* Task data *
--
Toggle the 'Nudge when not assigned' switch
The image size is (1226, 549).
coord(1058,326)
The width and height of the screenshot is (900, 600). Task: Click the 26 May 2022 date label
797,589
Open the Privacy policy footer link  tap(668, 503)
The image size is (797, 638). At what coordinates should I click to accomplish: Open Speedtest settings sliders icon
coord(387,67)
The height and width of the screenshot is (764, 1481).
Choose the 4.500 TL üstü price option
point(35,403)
--
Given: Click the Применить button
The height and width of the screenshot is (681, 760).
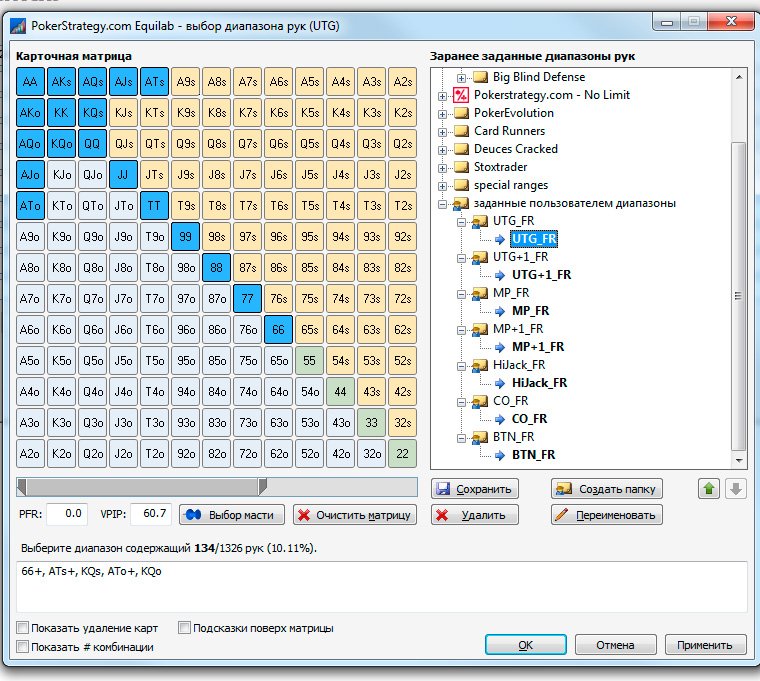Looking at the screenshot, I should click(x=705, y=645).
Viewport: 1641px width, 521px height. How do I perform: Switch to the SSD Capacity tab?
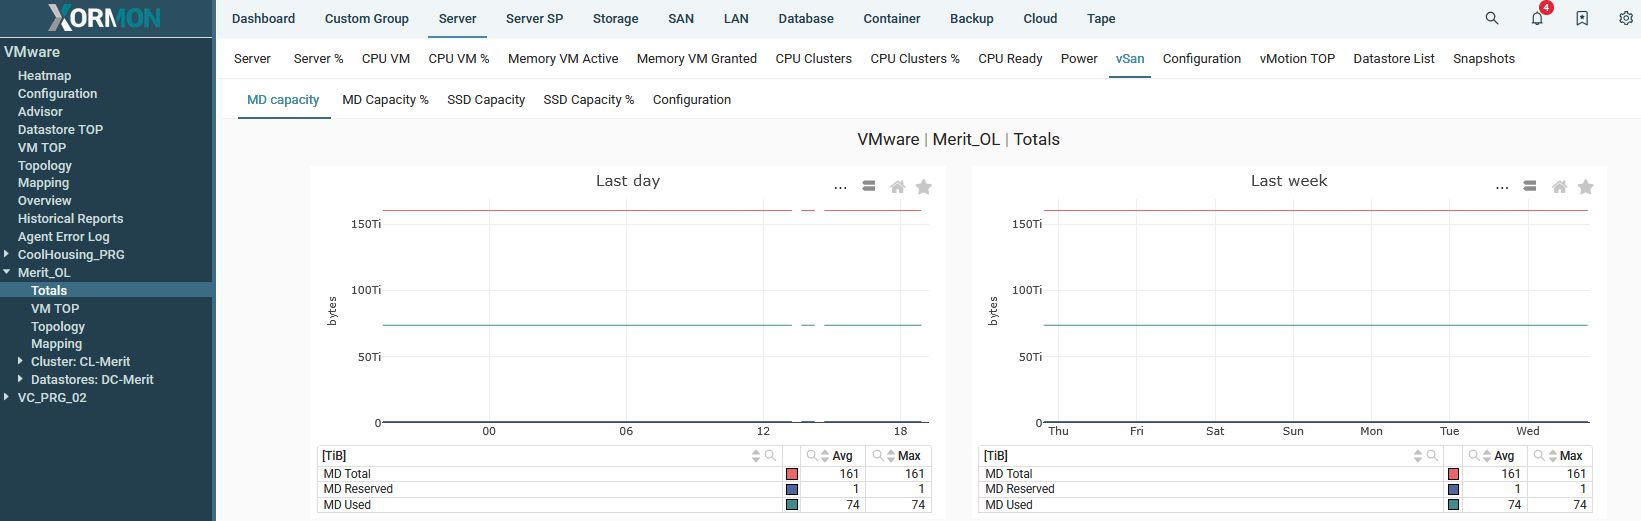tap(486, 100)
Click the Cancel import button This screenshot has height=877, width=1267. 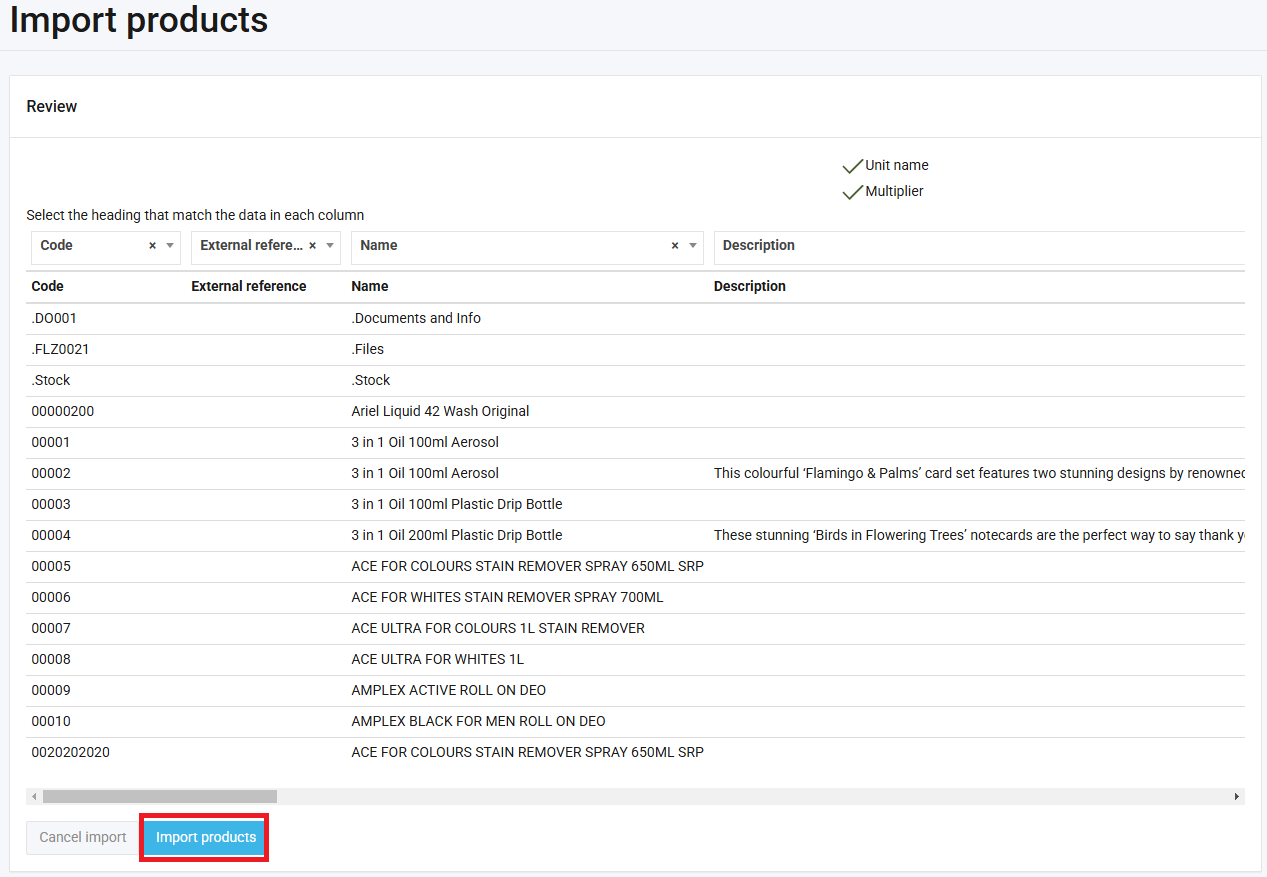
--
* Task description *
For this exercise, reproduce exactly the lines of the records above from the one with "Viewport: 1641px width, 521px" up to and including the one with "Click the Cancel", without pictures.

* Response for this exercise *
Viewport: 1641px width, 521px height. How do I perform: Switch to the SSD Capacity tab?
tap(486, 100)
Click the Cancel import button This screenshot has height=877, width=1267. 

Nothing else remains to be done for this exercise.